Lines holding the word "screenshot": how many does the material below have? Answer with nothing but the number.

■ Entries supplied
--*--

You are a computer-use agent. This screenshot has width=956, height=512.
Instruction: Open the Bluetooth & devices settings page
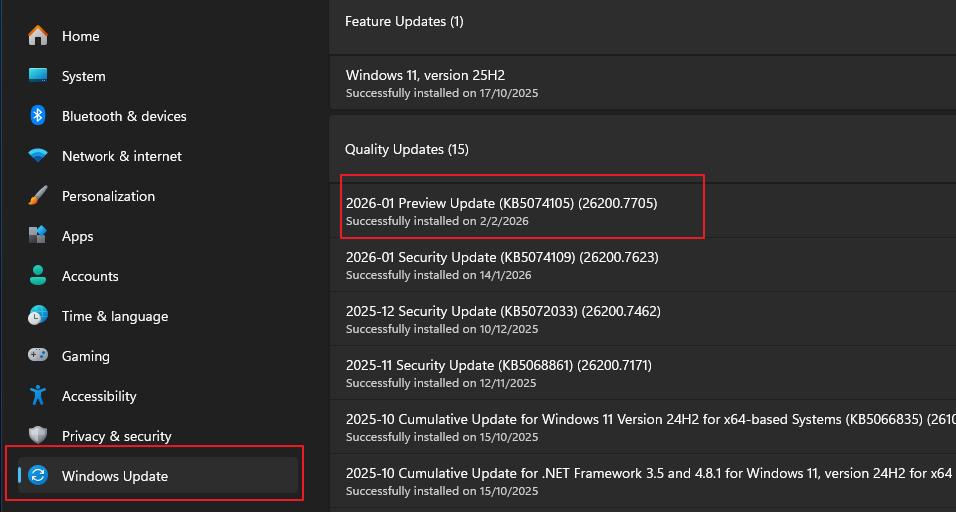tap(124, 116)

--*--

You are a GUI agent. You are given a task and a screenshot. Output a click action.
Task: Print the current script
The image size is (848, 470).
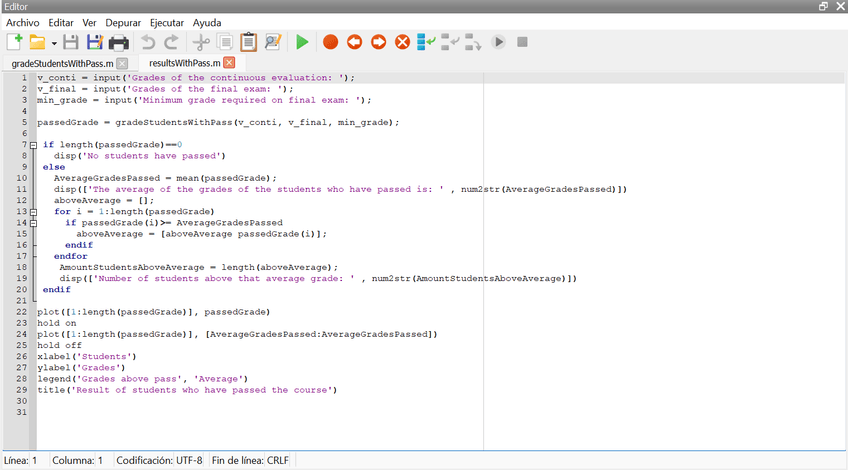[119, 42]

--*--

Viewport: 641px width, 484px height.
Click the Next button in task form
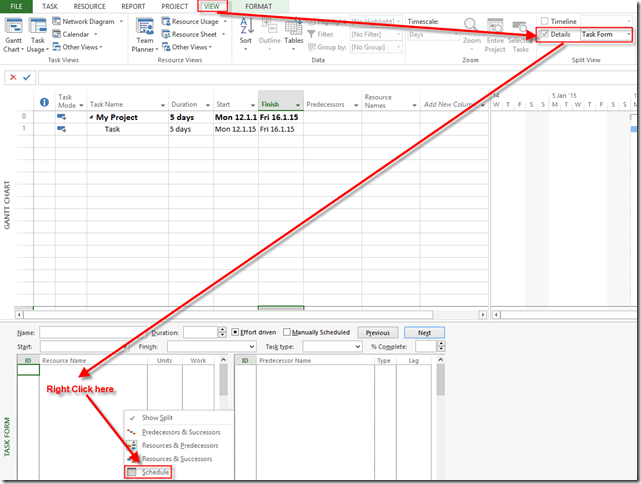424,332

--*--

■ Exercise output
2